B. İstinaf Sebepleri
Davalı … vekili istinaf başvuru dilekçesinde özetle; dava dilekçesinin kanuni şartları taşımadığını, hakimin davacıya eksik hususları tamamlaması için süre vermesi ve eksikliğin tamamlanmaması durumunda davanın açılmamış sayılması kararı vermesi gerektiğini, şirketin maddi olarak zora düştüğünü, faaliyetlerinin durduğunu, şirketin devamında makul bir fayda kalamadığını, bunun üzerine şirketin usulüne uygun olarak tasfiye edildiğini, bütün işlemlerin usulüne uygun şekilde yapıldığını ve Türkiye Ticaret Sicili Gazetesinde ilan edildiğini, yapılan ilanların dosyada da mevcut olduğunu, birer hafta arayla alacaklılara çağrı yapıldığını ancak herhangi bir başvuru alınmadığını, ticaret sicili aleni olup alacaklılar tarafından ilanların takibi gerektiğini, bunun üzerine şirketin tasfiye edildiğini, yapılan işlemlerin usulüne uygun olduğunu belirterek davanın reddine ve tüm yargılama giderleri ile vekalet ücretinin sorumluluğunun davacı taraf üzerinde bırakılmasına karar verilmesini istemiştir.

C. Gerekçe ve Sonuç
Bölge Adliye Mahkemesinin yukarıda tarih ve sayısı belirtilen kararı ile tasfiye memuru olarak son tasfiye memurunun atanmış olduğu, delillerin takdirinde bir isabetsizlik bulunmadığı ve ileri sürülen istinaf sebepleri dikkate alındığında mahkemenin vakıa ve hukuki değerlendirmesinde usul ve esas yönünden yasaya aykırılık bulunmadığı gerekçesiyle davalı … vekilinin istinaf başvurusunun esastan reddine karar verilmiştir.

V. TEMYİZ
A. Temyiz Yoluna Başvuranlar
Bölge Adliye Mahkemesinin yukarıda belirtilen kararına karşı süresi içinde davalı … vekili temyiz isteminde bulunmuştur.

B. Temyiz Sebepleri
Davalı … vekili temyiz dilekçesinde istinaf dilekçesindeki beyanlarını tekrarla kararın bozulmasını istemiştir.

C. Gerekçe
1. Uyuşmazlık ve Hukuki Nitelendirme
Dava, ticari şirketin ihyası istemine ilişkindir.

2. İlgili Hukuk
1. 6100 sayılı Hukuk Muhakemeleri Kanunu’nun (6100 sayılı Kanun) 369 uncu maddesinin birinci fıkrası ile 370 ve 371 inci maddeleri.

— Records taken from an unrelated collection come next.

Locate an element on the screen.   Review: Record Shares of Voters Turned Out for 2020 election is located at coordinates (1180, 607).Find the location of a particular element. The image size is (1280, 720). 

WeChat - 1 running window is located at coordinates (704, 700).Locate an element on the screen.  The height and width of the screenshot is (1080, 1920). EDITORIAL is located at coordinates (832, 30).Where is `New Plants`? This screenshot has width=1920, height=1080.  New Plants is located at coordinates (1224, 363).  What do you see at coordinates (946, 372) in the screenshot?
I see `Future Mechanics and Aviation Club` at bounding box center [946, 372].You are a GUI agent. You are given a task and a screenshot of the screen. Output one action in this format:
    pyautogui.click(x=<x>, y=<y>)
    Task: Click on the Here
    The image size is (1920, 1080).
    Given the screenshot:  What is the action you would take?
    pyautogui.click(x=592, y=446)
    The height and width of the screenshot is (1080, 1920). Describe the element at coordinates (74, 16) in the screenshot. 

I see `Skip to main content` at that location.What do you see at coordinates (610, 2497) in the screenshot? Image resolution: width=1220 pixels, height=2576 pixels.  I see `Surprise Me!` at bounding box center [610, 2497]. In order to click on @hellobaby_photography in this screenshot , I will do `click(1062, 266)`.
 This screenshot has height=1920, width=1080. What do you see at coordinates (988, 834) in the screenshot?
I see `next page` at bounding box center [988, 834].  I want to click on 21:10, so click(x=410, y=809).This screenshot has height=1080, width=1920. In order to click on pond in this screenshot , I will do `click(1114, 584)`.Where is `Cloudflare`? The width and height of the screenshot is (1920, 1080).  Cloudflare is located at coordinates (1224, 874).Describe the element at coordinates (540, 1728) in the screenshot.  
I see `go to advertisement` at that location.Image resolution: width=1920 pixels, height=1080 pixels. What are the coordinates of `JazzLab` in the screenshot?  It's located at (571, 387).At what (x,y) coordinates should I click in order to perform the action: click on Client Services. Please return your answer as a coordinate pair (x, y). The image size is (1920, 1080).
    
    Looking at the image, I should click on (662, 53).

2.6102 sayılı Türk Ticaret Kanunu’nun 547 nci maddesi.

3. Değerlendirme
1.Bölge adliye mahkemelerinin nihai kararlarının bozulması 6100 sayılı Kanun’un 371 inci maddesinde yer alan sebeplerden birinin varlığı hâlinde mümkündür.

2.Temyizen incelenen karar, tarafların karşılıklı iddia ve savunmalarına, dayandıkları belgelere, uyuşmazlığa uygulanması gereken hukuk kuralları ile hukuki ilişkinin nitelendirilmesine, dava şartlarına, yargılama ve ispat kuralları ile kararda belirtilen gerekçelere göre usul ve kanuna uygun olup davalı … vekilince temyiz dilekçesinde ileri sürülen nedenler kararın bozulmasını gerektirecek nitelikte görülmemiştir.

VI. KARAR
Açıklanan sebeple;
Temyiz olunan Bölge Adliye Mahkemesi kararının 6100 sayılı Kanun’un 370 inci maddesinin birinci fıkrası uyarınca ONANMASINA,

Aşağıda yazılı temyiz giderinin temyiz edene yükletilmesine,

Dosyanın İlk Derece Mahkemesine, kararın bir örneğinin Bölge Adliye Mahkemesine gönderilmesine,

14.09.2023 tarihinde oy birliğiyle karar verildi.